The study by researchers at the Global Institute for Women’s Leadership at King’s College London and King’s Business School, analysed over one million observations from the Labour Force Survey (LFS) and 50,000 responses from the Survey of Working Arrangements and Attitudes UK (SWAA), providing a comprehensive picture of remote working patterns across the UK workforce from early 2022 through to the end of 2024.

The research shows growing worker resistance to rigid office mandates:

  • 42% of workers say they would comply with a five-day return-to-office requirement – down from 54% in early 2022. 
  • From early 2022 to the second quarter of 2024, the proportion of workers saying they would look for a new job with homeworking opportunities if their current employer tried to make them return to the office full-time rose from 40% to 50%.  
  • Similarly, over the same period, the share of workers saying they would quit straight away if forced to go in five days a week doubled from 5% to 10%. 
  • Overall, 58% of workers now say they would either quit immediately (9%) or start looking for a new job (49%) if required to return full-time. 
  • Women are more likely to resist, with 64% saying they would quit straight away or seek alternative employment, compared to 51% of men.

Parents have particularly shown growing opposition to full-time office requirements:

  • In early 2022, 38% of fathers with school-age children (aged six to 17) said they would quit or look for a new job in response to such a mandate – but by the end of 2024 this had risen to 53%.  
  • Just one in three (33%) mothers with young children say they would comply with full-time office mandates.
  • Meanwhile, Black and minority ethnic workers show higher rates of compliance with full-time return-to-office mandates, possibly reflecting job insecurity and workplace discrimination

Despite a widespread ‘return to office’ narrative, the data shows hybrid working has become established in the UK labour market:

  • Employer policies have not shifted significantly towards eliminating remote work: based on the LFS dataset analysed, a stable 26-27% of women said their home was their main place of work between the first quarter of 2022 and the fourth quarter of 2024. Similarly, for men, the rate has remained at around 27-30%, although a slight decrease of around 1-2 percentage points is observable in the most recent data.
  • If anything, there has been a slow increase in average permitted work-from-home days – from less than one day per week in 2022 to about 1.3 days in 2024.
  • However, there is also evidence to show that employers are less likely to allow fully remote working, with a slight increase in the number of homeworking policies that permit staff to only work from home one to two days per week.
  • According to the SWAA dataset, one in four (25%) workers report working remotely at least three or more days a week, while two in five (40%) work remotely at least once weekly.

The researchers warn that rigid return-to-office policies risk creating a two-tier workforce and undermining diversity:

  • Women and parents who cannot comply with full-time office requirements due to caregiving and other household responsibilities may be forced out.
  • Remote workers are likely to face a greater flexibility stigma and potential career penalties, especially when it is generally parents or mothers who work from home.
  • Organisations implementing inflexible mandates risk significant recruitment, skills and retention challenges.

The study recommends that organisations frame flexibility as a long-term business strategy rather than a temporary perk, emphasising that hybrid and remote working have become baseline expectations in the modern labour market.

Heejung Chung, Professor of Work and Employment and Director of the Global Institute for Women’s Leadership at King’s College London, and lead author of the report, said: “An increasing amount of research shows that well-designed hybrid working models offer significant benefits for both employers and employees.
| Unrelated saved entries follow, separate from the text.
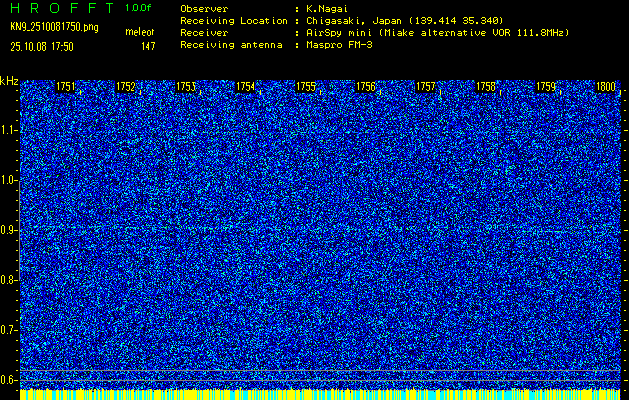
Task: Click the 1800 time marker
Action: tap(605, 88)
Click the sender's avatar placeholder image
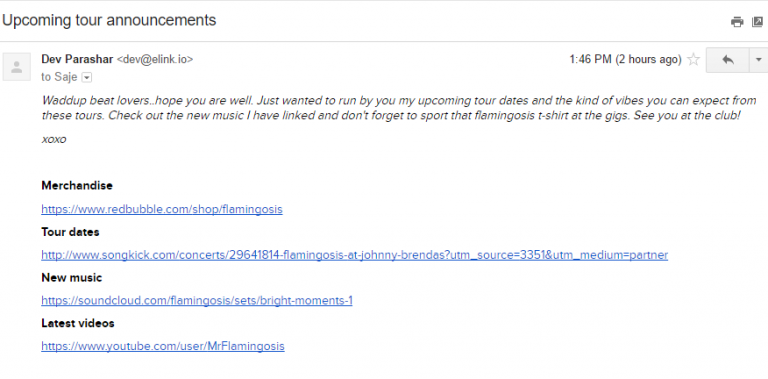This screenshot has width=768, height=379. click(x=17, y=67)
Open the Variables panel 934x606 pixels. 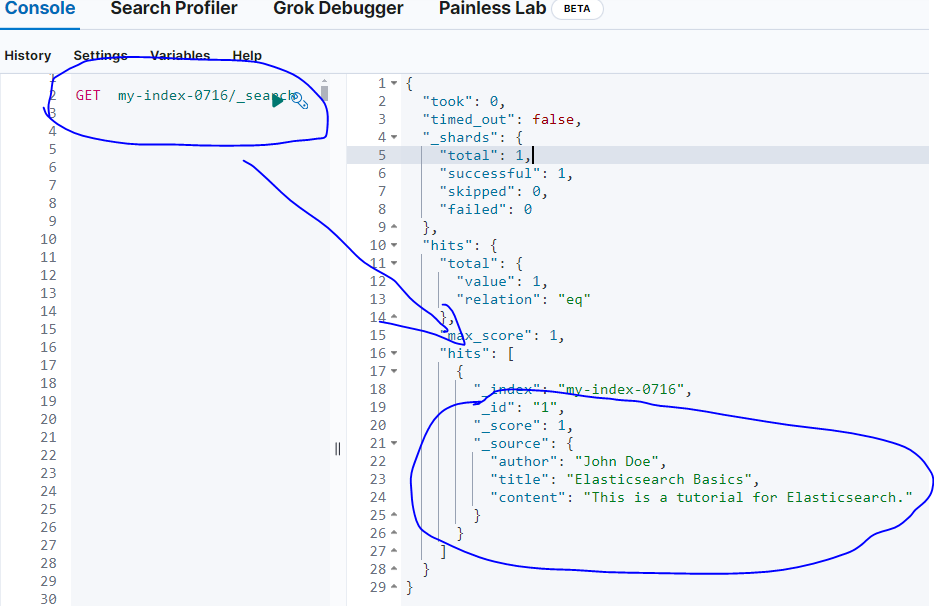[x=179, y=55]
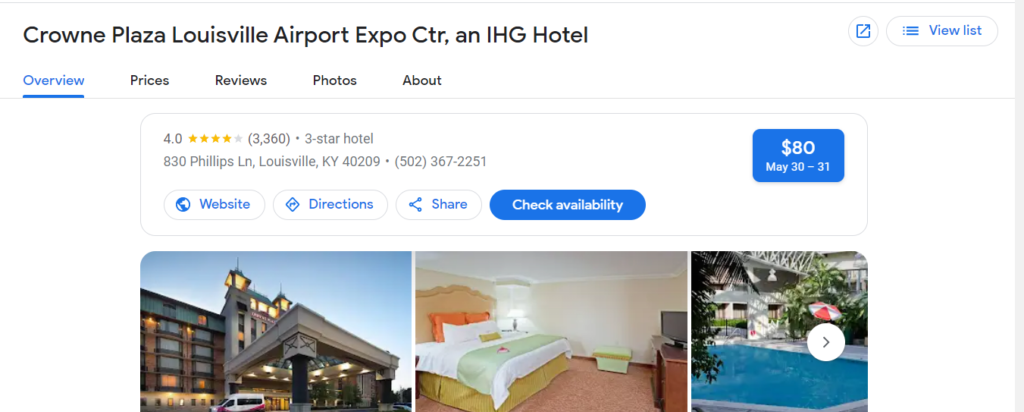Click the diamond arrow Directions icon
Screen dimensions: 1024x412
293,204
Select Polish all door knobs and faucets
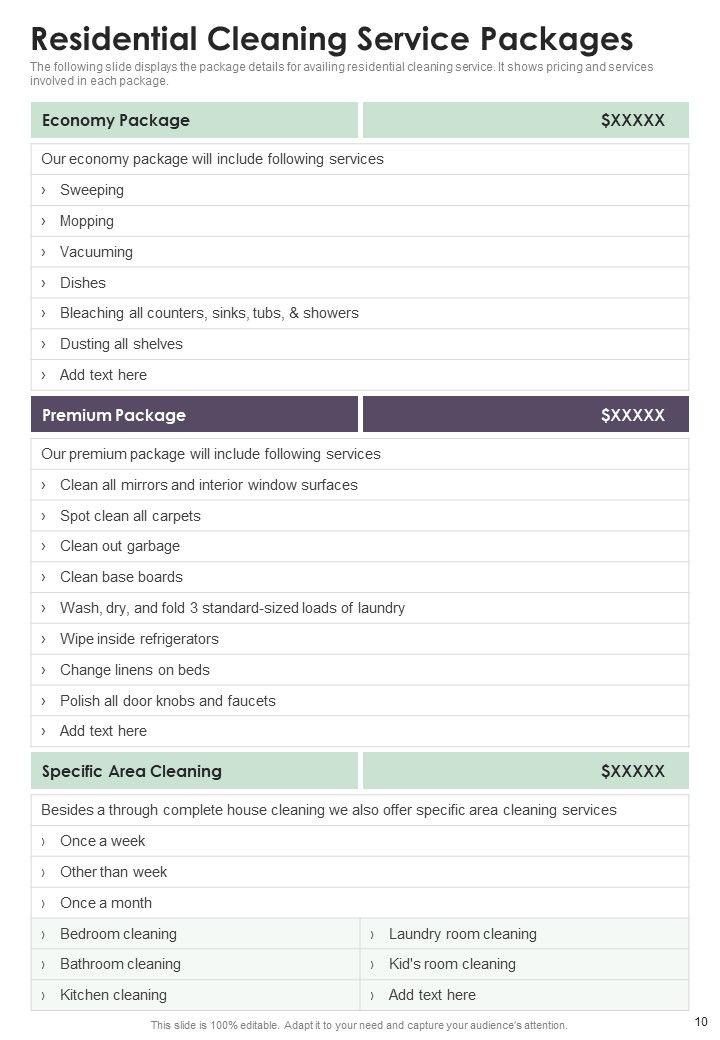 coord(167,701)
Alongside this, there has been a marked shift in attitudes, with workers now seeing flexibility as the norm. Managers need to understand and adapt to this new reality. Rather than forcing a return to pre-pandemic working patterns, organisations should be looking to formalise hybrid models, invest in remote collaboration tools, and set up coordinated in-office days to maximise engagement.
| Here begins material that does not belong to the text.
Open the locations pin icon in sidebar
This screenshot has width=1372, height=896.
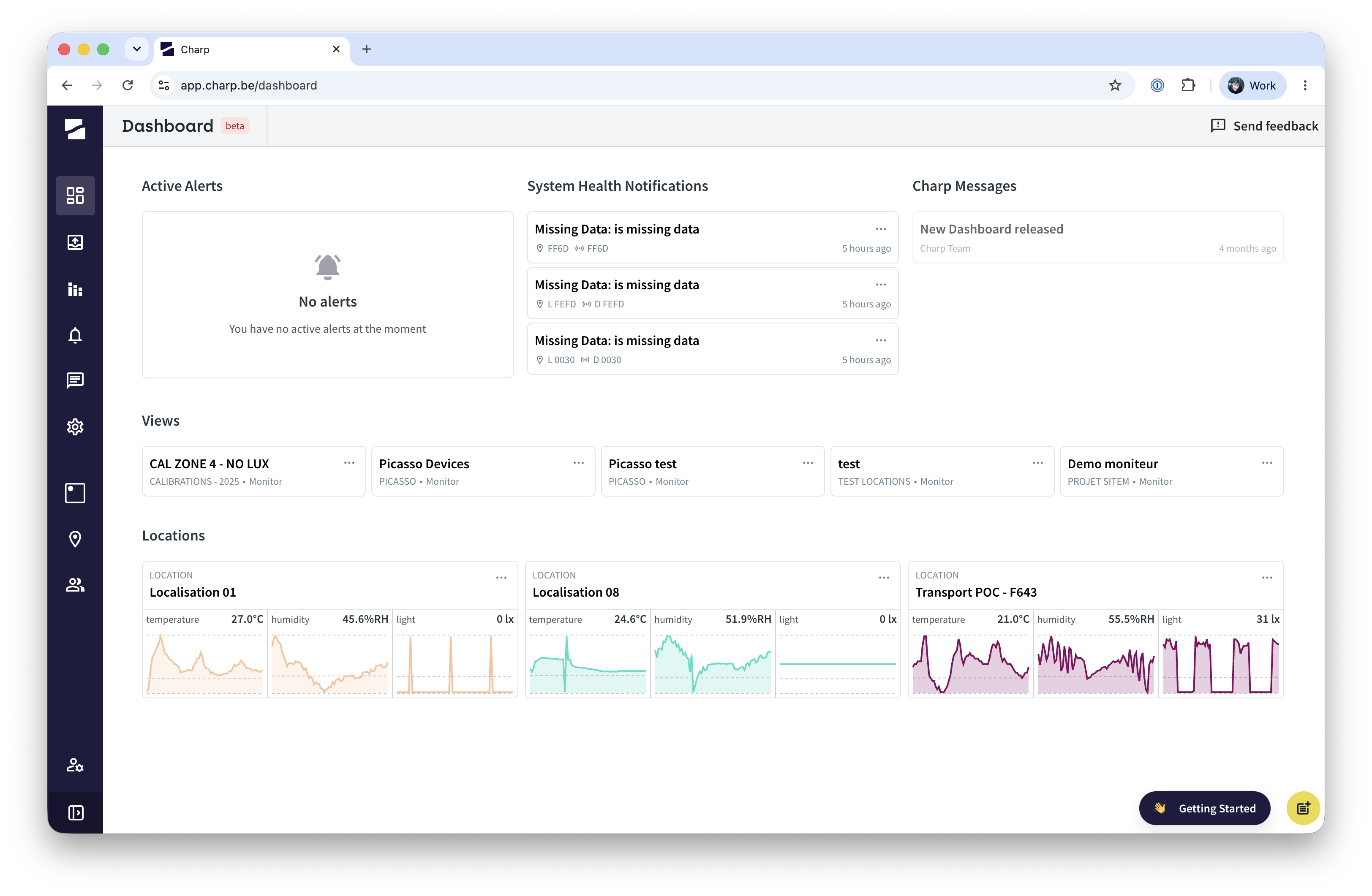point(75,539)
“Where possible, workers should feel emboldened to hold their ground in the face of return-to-office mandates, as the weight of the evidence demonstrating remote working does not harm productivity is growing. In fact, many studies are finding flexible workers tend to work longer and harder compared to those who do not work flexibly – and importantly, those who are able to work remotely tend to be more loyal and committed to their jobs.”